== Directions for this task ==
Determine the number of lines of the records below that include "Identify". Respond with the number and no other text.

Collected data
§

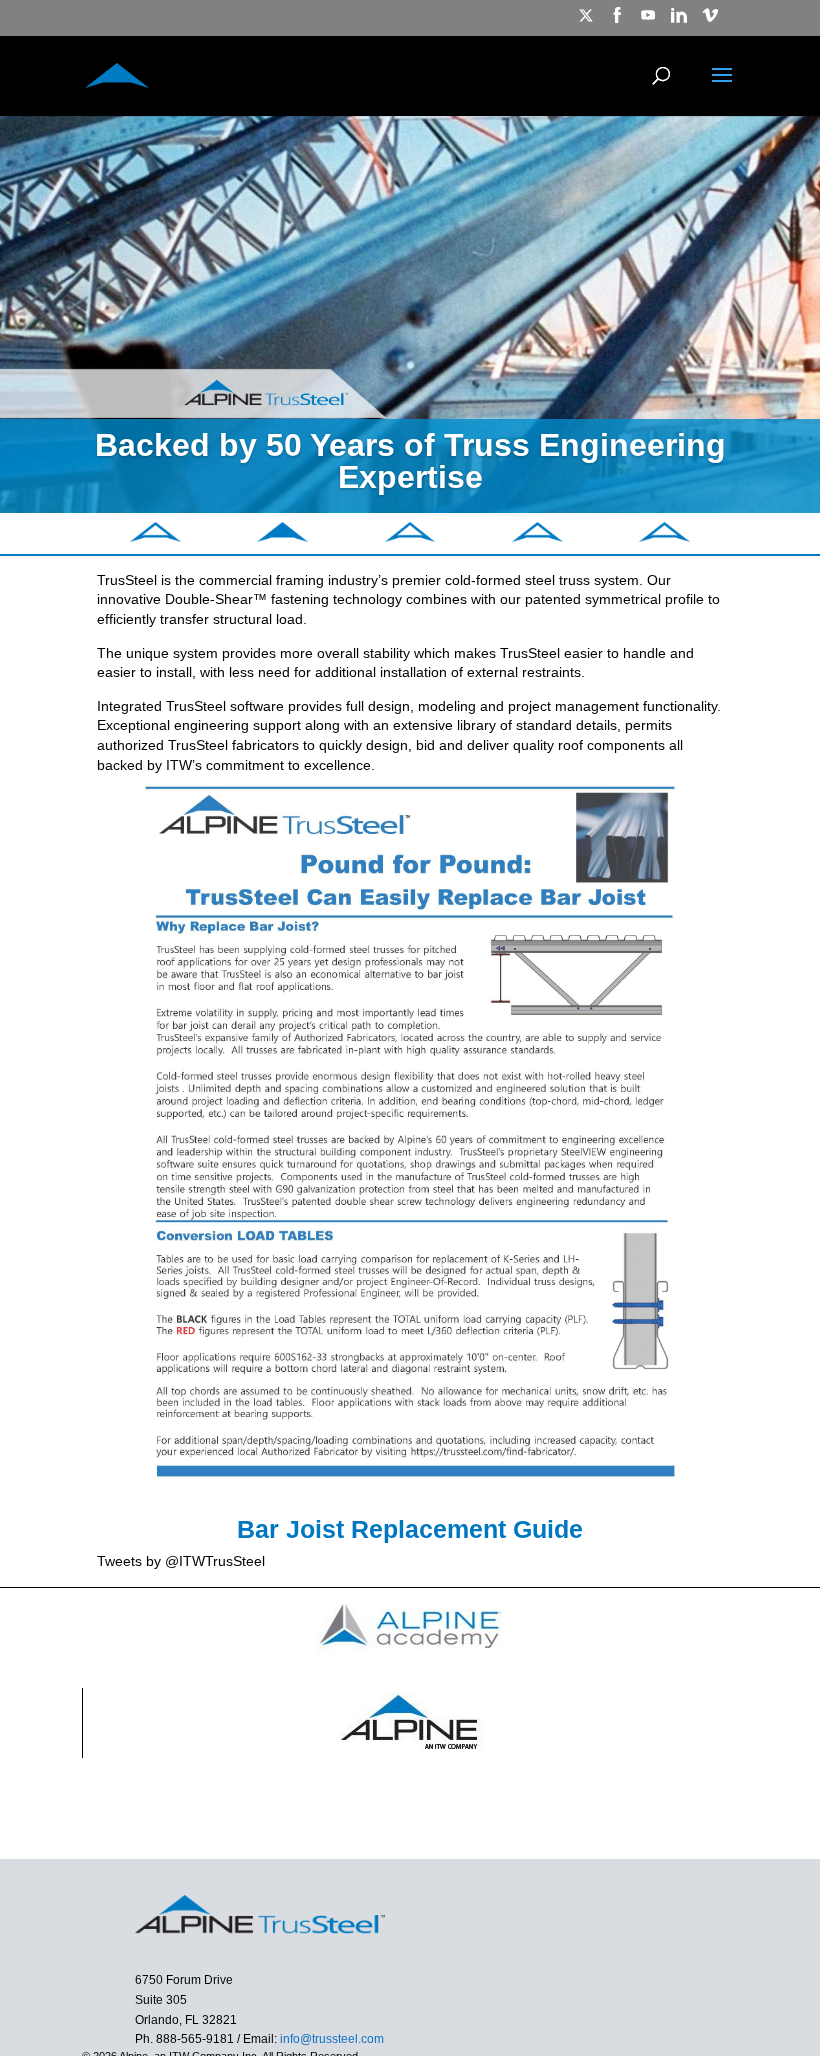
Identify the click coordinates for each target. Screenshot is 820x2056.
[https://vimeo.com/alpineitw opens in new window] (710, 21)
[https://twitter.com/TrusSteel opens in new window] (586, 21)
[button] (155, 537)
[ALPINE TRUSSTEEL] (117, 73)
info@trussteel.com (330, 2039)
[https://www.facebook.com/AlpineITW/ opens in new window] (617, 21)
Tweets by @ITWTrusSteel (181, 1561)
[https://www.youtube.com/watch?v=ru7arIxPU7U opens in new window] (648, 21)
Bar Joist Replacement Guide (410, 1529)
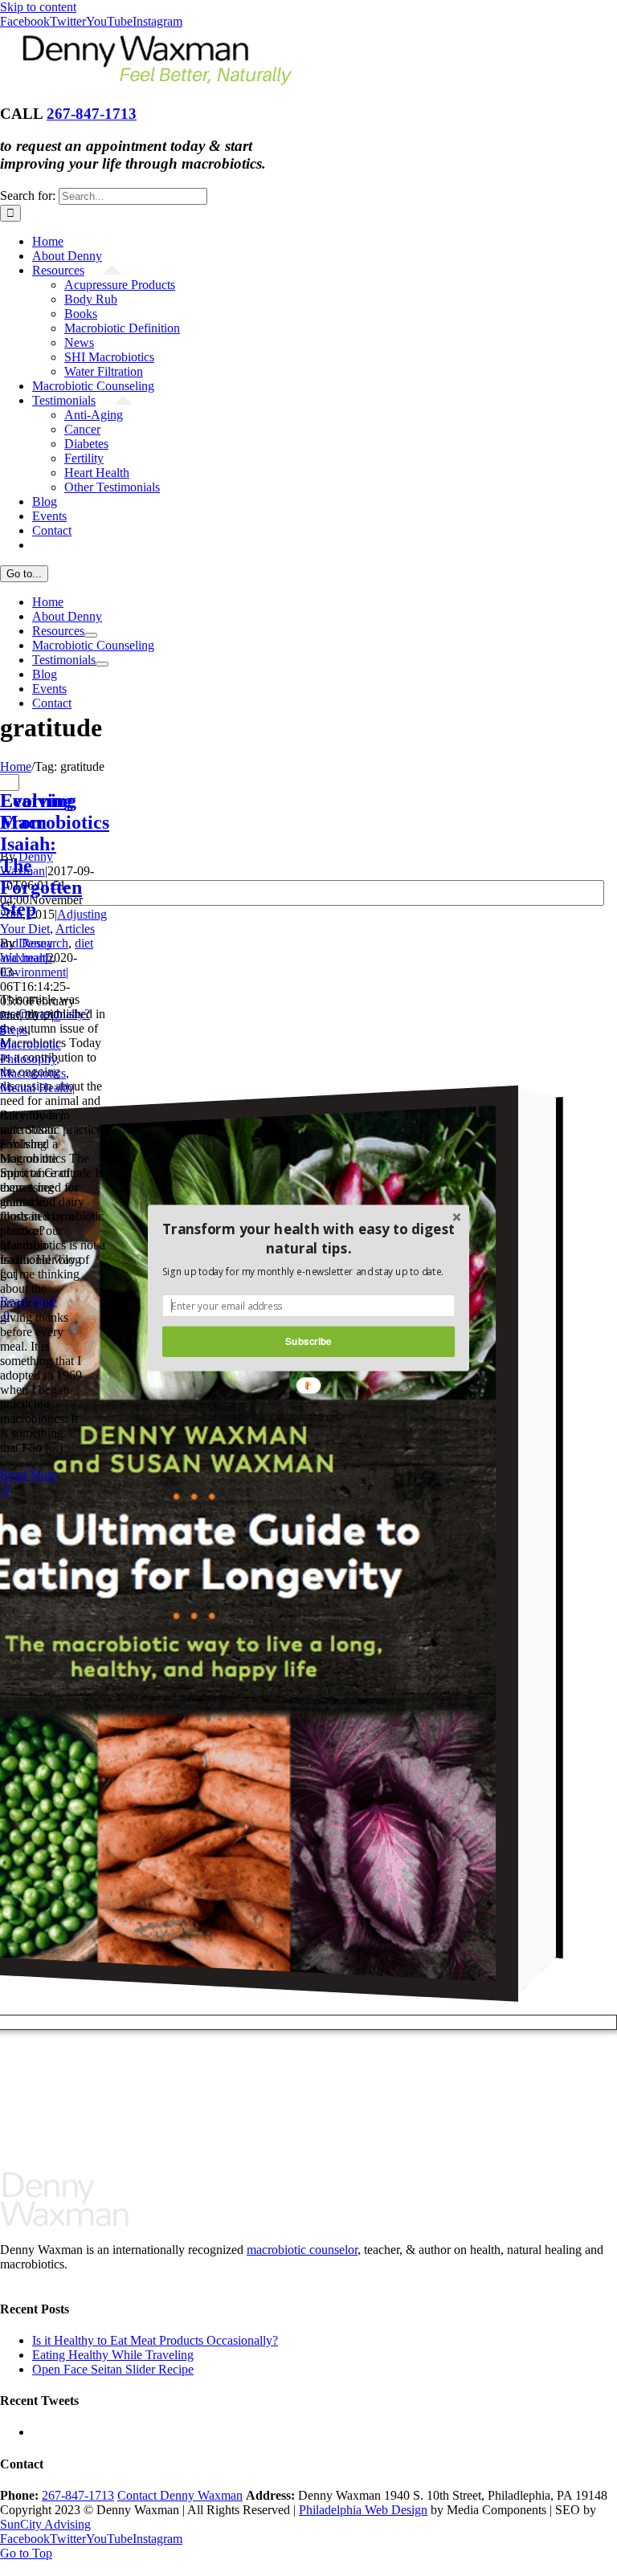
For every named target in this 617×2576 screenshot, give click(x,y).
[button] (308, 1238)
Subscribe (308, 1341)
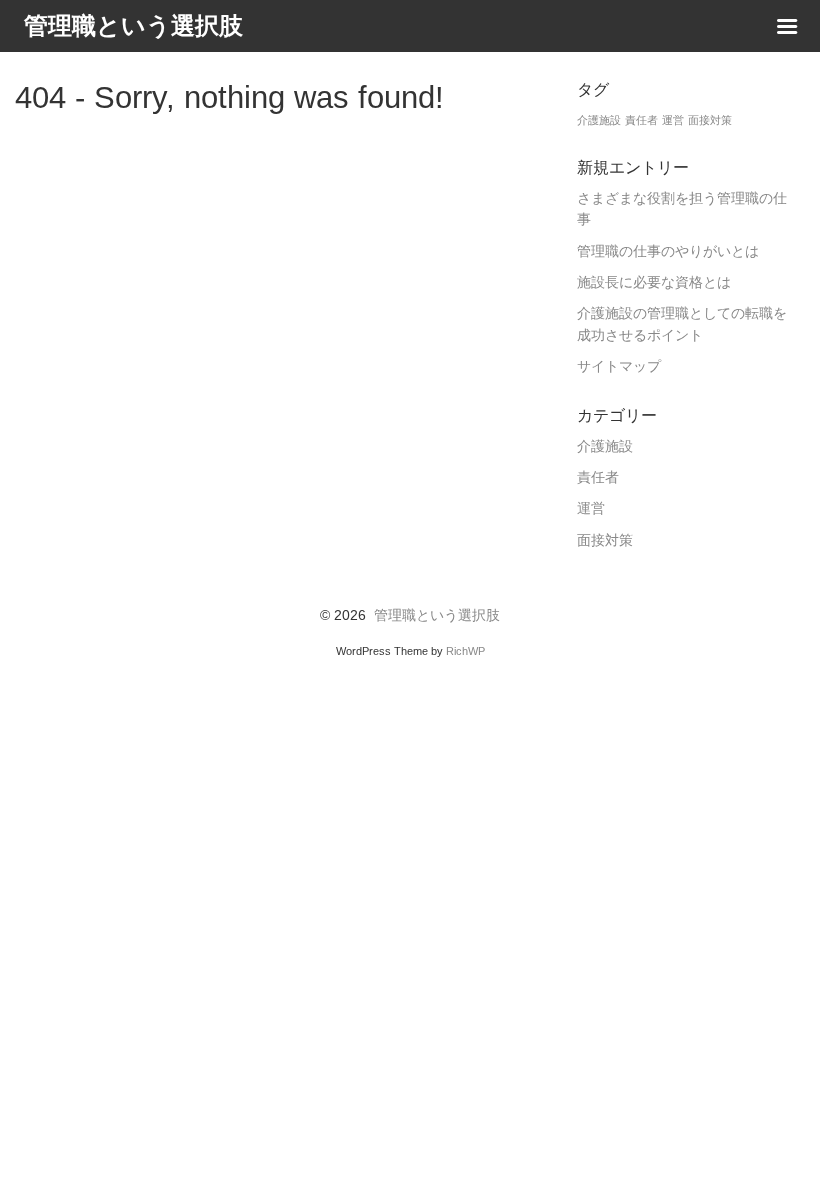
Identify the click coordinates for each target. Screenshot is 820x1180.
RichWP (465, 651)
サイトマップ (619, 366)
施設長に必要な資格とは (654, 282)
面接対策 (710, 120)
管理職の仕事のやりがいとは (668, 251)
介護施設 (599, 120)
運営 (673, 120)
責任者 (641, 120)
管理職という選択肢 (437, 615)
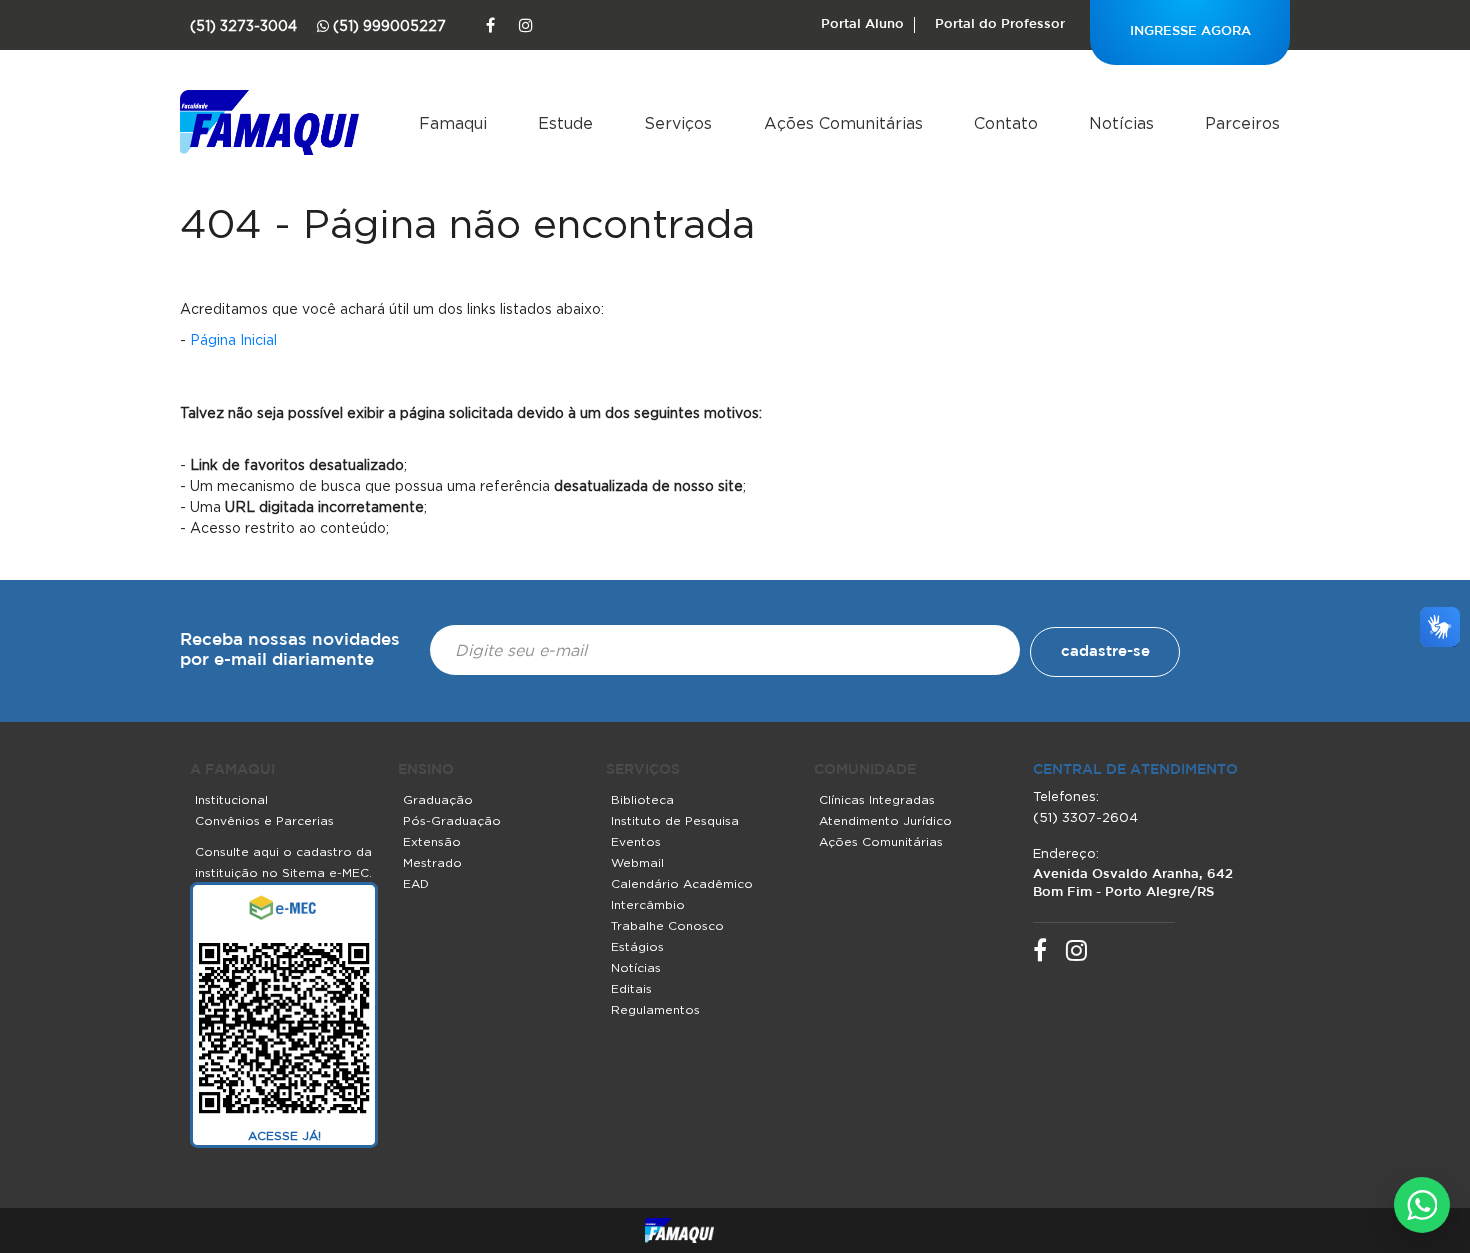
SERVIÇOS (643, 770)
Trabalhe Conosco (667, 925)
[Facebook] (490, 25)
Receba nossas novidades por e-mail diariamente (290, 650)
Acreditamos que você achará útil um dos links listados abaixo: (392, 308)
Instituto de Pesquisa (675, 820)
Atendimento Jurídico (885, 820)
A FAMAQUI (232, 770)
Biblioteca (642, 799)
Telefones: (1066, 796)
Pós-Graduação (452, 820)
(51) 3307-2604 (1085, 817)
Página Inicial (233, 339)
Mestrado (432, 862)
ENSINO (426, 770)
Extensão (432, 841)
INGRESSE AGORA (1190, 31)
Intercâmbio (648, 904)
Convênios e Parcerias (264, 820)
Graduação (438, 799)
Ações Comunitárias (843, 123)
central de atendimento (1135, 770)
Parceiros (1242, 123)
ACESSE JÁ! (284, 1135)
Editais (631, 988)
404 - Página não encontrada (467, 223)
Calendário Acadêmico (682, 883)
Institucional (231, 799)
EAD (416, 883)
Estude (565, 123)
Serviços (678, 123)
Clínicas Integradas (877, 799)
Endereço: (1066, 853)
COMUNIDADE (865, 770)
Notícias (1121, 123)
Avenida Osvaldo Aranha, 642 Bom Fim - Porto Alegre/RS (1133, 883)
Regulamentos (655, 1009)
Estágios (637, 946)
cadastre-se (1105, 651)
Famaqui (453, 123)
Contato (1006, 123)
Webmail (637, 862)
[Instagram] (526, 25)
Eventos (636, 841)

§

== Answer ==
2